When D1 Grand Prix launched in 2001, the JZX100 Chaser was already a fixture in the Japanese drift scene — a four-door car with a tuneable 1JZ-GTE, a 53/47 weight split, and a price point within reach of privateers. Through the early 2000s teams campaigned JZX100s alongside Silvias and Skylines, and the car became the platform of choice for drivers who wanted Supra-adjacent power without Supra cost.
Drift Tengoku, Option, and Video Option all featured Chasers heavily across that same window, and Toyota keeping the Cresta and Mark II in showrooms meant cheap donor cars were available. By the time the Chaser was discontinued in 2001 and replaced by the Verossa, the JZX100 Tourer V had become the four-door counterpart to the S15 Silvia in the JDM tuner scene — a position it still holds now that the 2004 Mark X has replaced the lineage entirely.
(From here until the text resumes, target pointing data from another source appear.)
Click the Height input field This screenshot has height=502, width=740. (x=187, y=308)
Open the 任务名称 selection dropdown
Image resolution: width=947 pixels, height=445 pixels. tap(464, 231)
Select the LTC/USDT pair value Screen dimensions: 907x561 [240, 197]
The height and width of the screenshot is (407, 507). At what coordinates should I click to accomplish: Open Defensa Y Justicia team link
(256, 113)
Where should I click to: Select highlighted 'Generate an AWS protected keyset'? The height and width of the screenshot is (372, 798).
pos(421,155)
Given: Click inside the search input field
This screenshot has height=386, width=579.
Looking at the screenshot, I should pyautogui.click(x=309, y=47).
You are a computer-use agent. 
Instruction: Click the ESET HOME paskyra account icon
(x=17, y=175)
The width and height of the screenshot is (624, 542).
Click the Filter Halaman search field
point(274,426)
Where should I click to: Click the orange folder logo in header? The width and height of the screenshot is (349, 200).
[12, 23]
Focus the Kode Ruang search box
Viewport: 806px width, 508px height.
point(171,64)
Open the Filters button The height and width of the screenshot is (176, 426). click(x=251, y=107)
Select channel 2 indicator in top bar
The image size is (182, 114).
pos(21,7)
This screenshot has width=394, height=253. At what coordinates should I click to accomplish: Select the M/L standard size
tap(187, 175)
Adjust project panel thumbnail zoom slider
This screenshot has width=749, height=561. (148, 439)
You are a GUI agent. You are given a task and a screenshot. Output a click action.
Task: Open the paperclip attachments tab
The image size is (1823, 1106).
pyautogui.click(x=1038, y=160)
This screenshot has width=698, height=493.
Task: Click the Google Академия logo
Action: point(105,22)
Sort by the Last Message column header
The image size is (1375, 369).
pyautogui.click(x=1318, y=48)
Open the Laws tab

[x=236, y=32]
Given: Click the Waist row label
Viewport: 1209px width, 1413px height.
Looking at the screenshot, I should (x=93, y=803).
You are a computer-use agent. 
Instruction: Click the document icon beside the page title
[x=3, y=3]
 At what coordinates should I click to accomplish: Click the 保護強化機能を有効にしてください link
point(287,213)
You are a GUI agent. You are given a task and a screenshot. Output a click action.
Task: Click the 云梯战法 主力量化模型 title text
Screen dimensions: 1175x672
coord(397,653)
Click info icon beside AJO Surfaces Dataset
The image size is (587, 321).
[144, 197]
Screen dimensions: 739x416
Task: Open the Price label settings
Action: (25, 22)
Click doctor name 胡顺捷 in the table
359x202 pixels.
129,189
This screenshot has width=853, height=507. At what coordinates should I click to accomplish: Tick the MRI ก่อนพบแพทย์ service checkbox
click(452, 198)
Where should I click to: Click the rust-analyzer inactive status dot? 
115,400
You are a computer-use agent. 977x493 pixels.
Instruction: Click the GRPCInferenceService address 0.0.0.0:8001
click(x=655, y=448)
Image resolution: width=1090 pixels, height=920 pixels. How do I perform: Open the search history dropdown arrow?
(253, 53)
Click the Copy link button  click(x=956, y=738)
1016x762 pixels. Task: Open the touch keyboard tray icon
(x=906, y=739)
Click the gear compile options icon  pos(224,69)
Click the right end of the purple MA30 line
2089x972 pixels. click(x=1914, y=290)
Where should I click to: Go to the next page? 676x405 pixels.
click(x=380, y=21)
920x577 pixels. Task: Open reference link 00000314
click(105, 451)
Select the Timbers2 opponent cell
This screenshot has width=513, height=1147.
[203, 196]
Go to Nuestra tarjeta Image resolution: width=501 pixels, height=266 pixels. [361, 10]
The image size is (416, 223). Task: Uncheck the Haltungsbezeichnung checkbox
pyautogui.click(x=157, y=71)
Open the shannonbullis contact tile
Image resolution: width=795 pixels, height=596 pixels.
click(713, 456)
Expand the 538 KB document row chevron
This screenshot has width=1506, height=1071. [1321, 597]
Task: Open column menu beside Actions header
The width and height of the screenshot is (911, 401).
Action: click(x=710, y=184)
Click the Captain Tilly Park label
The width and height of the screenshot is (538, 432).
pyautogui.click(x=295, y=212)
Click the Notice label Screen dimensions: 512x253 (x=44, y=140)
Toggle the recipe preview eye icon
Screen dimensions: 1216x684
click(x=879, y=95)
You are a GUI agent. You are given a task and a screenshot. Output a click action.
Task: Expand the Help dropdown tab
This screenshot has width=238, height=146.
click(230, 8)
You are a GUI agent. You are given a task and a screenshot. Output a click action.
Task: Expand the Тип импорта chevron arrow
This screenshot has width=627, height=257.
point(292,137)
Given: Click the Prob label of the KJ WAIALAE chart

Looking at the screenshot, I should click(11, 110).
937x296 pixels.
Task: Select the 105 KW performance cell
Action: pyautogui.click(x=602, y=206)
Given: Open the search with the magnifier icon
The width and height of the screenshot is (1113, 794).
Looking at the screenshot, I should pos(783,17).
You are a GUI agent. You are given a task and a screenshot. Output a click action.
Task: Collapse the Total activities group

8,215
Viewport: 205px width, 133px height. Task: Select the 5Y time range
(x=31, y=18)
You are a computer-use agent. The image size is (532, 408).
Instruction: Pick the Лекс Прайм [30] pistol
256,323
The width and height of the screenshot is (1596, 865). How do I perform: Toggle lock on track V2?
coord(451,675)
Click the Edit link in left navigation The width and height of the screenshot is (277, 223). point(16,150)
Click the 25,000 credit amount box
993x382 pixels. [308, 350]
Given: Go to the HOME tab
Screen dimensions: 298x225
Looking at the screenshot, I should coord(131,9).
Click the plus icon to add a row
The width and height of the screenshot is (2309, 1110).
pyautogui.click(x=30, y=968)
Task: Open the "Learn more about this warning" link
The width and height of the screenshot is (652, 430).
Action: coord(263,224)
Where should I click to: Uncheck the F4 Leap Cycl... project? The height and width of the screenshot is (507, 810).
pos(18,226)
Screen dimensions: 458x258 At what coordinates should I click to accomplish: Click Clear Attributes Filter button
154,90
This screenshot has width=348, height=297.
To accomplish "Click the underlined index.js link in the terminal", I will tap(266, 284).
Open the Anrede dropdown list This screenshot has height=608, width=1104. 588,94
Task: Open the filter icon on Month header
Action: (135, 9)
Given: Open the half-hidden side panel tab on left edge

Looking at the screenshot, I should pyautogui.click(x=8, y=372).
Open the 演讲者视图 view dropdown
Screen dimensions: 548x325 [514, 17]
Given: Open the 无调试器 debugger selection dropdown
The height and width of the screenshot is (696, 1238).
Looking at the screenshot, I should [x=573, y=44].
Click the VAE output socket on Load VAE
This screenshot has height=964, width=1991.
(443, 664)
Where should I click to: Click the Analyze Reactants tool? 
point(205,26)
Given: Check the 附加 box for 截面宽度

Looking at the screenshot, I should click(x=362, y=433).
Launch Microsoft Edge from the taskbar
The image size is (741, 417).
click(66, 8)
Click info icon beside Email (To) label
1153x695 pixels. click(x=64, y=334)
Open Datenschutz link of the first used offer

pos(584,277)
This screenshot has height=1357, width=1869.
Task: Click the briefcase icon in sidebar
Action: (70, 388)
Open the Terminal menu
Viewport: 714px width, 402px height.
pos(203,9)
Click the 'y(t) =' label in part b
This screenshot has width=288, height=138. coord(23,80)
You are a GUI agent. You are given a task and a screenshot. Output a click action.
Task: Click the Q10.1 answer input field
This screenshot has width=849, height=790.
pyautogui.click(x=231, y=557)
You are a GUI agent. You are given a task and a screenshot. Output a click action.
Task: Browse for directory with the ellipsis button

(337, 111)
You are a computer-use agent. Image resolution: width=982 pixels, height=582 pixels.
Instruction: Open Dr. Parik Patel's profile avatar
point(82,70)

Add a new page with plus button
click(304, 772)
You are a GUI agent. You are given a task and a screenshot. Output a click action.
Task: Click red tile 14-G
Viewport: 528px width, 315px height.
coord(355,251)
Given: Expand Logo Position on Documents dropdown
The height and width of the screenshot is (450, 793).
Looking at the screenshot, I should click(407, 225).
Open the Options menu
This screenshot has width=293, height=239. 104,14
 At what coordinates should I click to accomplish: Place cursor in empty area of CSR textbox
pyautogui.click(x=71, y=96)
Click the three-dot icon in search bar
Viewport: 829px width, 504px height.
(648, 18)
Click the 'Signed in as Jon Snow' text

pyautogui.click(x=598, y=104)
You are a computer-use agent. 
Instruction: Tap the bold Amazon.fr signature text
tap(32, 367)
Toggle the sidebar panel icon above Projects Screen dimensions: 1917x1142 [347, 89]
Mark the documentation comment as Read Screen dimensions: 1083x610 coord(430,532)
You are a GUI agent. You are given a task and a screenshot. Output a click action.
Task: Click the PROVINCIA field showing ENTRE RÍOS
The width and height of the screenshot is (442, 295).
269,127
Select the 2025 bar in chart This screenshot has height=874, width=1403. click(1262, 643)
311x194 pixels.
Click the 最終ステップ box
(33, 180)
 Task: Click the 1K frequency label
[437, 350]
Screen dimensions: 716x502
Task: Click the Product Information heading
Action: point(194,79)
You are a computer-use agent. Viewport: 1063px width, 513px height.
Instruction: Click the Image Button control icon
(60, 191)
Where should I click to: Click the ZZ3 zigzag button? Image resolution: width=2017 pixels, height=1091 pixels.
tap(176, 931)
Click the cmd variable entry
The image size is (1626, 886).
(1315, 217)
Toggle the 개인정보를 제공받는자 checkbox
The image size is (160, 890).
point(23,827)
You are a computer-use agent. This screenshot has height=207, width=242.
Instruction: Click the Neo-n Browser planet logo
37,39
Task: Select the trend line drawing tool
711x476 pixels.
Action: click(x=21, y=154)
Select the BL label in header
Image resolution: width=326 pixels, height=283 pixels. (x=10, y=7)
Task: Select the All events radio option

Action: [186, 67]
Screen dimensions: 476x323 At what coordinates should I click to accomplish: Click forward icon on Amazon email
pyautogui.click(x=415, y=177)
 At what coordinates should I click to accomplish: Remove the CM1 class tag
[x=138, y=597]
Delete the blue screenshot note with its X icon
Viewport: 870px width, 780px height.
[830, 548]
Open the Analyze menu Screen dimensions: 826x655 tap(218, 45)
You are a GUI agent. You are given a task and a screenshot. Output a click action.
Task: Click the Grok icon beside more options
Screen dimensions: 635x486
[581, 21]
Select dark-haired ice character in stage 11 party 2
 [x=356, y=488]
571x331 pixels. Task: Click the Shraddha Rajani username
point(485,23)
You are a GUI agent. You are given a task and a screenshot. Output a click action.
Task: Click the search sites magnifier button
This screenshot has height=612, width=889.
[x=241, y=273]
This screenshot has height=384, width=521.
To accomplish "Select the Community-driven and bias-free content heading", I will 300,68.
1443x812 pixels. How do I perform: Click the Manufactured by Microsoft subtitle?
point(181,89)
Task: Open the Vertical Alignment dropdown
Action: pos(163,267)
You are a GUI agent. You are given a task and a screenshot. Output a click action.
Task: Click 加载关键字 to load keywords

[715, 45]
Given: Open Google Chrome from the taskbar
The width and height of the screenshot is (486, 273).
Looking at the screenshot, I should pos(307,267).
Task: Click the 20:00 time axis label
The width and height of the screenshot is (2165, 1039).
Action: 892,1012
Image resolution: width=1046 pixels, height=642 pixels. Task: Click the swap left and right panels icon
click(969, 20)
That reputation — combined with the 25-year US import clock starting to tick on 1996 cars in 2021 — drives prices for clean, documented Tourer V examples upward year over year. Supply of rust-free, low-km, original-paint shells is finite; demand is not.
Editorial notes
Quick read
Constants
Chassis history
The Chaser ran for six generations from 1977 to 2001, and the early ones aren't really what people mean when they say Chaser. The X30 through X70 are JDM curios. Everyone's actually after the JZX90 and JZX100, when the 1JZ-GTE shows up and the car turns into the drift sedan you've seen in Drift Tengoku and Option.
X80 (GX/JZX81; 1988–1992)
X90 (JZX90; 1992–1996)
Buyer's call
The Chaser is a sleeper. It looks like a plain four door and happens to come with a 1JZ-GTE under the hood. The catch is that parts are getting harder to find and rust is real on cars that lived their whole life in Japan.
Reliability
The Chaser is mechanically bullet-proof. Most owners report the drivetrain just keeps going, even when the car gets abused. What does fail is the same stuff that fails on any 25-year-old Japanese car. Electronics get flaky. Rust shows up on shells that never saw rustproofing from the factory, and clutches wear faster than you'd expect on the manual cars.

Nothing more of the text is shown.